# Thank God it's over!



## wendell (May 8, 2011)

Like a car crash you can't stop watching, I stuck it out to the end but so glad this season is over.

Each episode just got worse and worse. Why do they have to make it so ridiculous?


----------



## MacLaren (May 8, 2011)

I didnt get to watch. Did Collins or S+S win?


----------



## JRepairsK70e (May 8, 2011)

i think collins won the log off but the smiths got a bigger cash buy out for their soggy logs , the water loggin guys need their own show so we dont have to watch them lol jk


----------



## wendell (May 8, 2011)

Vincent Vega said:


> I didnt get to watch. Did Collins or S+S win?


 
Yeah, Collins had 3 more logs but S&S got 3 times the cash. Quite sure another staged set up.


----------



## MacLaren (May 8, 2011)

I agree guys. But y'all know how it is. As long as its bringing in money thats all that counts. they would even Craig out there singing show tunes if it helped ratings.....


----------



## ebecca (Jun 28, 2011)

hope the next season be more splendid


----------



## Grateful11 (Jun 28, 2011)

I like Shelby and Willie. He likes his dog more than his I believe. It choked me up a bit when Willie got sick.


----------



## a. palmer jr. (Nov 7, 2011)

Is there even gonna be another season for Ax Men or Swamp Loggers? I haven't heard a word about either of them, been checking the listings and nothing is said about either of them.


----------



## SawAgain (Dec 23, 2011)

*Ax Men new season*

Yes the new episodes start in January.


----------



## wendell (Dec 23, 2011)

Must not watch. Must not watch. Must not watch.


----------



## a. palmer jr. (Dec 23, 2011)

Some of these logging shows have some silly stuff in them but look at the alternatives. Political debates, other reality shows like baking cakes, the millionth episode of The Orange County Choppers. At least the scenery is good on some of the logging shows.


----------



## MerchBanger (Dec 23, 2011)

It's better than the crap my girlfriend likes to watch.


----------



## Sport Faller (Dec 27, 2011)

a. palmer jr. said:


> Some of these logging shows have some silly stuff in them but look at the alternatives. Political debates, other reality shows like baking cakes, the millionth episode of The Orange County Choppers. At least the scenery is good on some of the logging shows.

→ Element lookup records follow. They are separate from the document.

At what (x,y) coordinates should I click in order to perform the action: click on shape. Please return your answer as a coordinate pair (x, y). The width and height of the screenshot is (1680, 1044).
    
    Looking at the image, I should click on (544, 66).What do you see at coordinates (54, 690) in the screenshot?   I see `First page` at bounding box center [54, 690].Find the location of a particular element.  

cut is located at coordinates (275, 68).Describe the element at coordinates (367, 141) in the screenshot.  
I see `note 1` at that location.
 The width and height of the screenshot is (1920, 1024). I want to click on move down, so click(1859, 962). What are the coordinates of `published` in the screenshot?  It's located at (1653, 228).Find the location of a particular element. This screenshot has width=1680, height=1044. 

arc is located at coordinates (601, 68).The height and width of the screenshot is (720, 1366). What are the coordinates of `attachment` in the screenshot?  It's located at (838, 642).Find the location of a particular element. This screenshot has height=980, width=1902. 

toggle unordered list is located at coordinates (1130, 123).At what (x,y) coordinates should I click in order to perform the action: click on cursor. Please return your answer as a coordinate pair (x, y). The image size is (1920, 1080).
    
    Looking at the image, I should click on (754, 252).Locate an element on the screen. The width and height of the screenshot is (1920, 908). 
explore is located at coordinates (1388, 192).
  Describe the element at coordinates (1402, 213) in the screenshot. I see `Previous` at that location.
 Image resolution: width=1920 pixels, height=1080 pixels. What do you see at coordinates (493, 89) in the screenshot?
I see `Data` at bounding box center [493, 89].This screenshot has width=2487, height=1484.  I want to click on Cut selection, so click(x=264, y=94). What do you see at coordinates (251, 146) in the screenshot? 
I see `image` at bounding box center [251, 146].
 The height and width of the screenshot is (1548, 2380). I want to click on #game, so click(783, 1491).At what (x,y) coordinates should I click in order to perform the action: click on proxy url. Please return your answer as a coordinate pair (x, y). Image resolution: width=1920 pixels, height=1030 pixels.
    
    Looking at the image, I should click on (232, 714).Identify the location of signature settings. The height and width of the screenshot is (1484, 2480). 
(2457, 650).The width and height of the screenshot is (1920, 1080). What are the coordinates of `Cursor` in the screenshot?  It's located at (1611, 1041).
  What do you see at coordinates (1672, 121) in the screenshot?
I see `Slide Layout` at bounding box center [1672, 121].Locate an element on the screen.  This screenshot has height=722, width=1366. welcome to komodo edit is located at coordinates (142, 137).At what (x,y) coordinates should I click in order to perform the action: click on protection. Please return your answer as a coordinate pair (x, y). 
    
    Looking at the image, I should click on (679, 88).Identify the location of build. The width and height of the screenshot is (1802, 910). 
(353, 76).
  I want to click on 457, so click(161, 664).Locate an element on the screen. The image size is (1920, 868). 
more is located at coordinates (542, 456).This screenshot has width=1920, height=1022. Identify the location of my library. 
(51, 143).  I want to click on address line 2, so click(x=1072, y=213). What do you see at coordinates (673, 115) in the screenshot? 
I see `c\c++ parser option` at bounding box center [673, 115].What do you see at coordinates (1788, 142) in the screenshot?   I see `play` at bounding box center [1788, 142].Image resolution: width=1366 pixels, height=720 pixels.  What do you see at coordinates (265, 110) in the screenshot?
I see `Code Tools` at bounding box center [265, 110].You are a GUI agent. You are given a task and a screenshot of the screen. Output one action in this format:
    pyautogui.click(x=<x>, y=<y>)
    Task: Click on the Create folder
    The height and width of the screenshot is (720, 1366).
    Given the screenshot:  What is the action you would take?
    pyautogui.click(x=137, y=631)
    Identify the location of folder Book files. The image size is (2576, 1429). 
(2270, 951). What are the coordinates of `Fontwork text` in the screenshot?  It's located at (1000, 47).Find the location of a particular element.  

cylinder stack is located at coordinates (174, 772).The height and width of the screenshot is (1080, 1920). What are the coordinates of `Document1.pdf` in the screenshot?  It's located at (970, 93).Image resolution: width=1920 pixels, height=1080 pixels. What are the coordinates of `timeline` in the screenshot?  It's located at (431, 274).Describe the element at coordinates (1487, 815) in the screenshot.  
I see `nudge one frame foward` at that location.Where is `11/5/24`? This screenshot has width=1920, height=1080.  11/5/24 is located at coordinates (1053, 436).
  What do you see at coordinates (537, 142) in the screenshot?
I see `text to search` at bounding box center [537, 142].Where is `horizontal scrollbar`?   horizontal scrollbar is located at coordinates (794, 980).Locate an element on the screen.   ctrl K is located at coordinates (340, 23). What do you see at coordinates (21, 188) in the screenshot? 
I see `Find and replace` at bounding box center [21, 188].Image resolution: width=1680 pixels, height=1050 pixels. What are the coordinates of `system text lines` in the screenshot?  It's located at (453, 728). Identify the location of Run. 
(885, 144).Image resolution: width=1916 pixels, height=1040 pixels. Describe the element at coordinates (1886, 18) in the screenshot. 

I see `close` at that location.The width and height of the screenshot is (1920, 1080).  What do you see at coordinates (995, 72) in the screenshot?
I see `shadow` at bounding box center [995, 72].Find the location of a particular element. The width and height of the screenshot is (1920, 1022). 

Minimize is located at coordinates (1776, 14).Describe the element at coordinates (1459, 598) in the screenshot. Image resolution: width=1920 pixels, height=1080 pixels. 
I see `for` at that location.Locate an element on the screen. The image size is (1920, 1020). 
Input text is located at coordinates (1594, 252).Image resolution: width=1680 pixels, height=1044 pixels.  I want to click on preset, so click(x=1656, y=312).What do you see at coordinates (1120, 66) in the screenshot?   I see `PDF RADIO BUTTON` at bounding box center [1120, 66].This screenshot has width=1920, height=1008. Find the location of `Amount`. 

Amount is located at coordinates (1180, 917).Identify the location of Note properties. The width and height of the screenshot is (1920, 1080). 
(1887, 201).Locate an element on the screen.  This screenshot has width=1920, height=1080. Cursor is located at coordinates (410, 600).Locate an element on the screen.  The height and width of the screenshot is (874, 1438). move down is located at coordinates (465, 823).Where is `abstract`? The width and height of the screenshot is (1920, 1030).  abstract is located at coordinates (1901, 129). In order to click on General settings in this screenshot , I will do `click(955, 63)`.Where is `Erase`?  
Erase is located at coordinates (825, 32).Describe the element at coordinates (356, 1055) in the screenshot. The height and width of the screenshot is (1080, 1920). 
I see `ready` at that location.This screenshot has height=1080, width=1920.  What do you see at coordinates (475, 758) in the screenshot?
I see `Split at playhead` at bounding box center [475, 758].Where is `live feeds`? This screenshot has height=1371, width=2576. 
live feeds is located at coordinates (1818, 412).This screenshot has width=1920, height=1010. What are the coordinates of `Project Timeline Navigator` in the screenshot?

Exactly, I could be stuck watching some horse #### cop drama that's chock full of washed up actors, or some horribly redundant gameshow that's been done a dozen times already, and I absolutely refuse to watch the news or any political crap so Axmen is actually damn good TV as far as I'm concerned. Sure it may not be 100% accurate, but what reality TV show is?


----------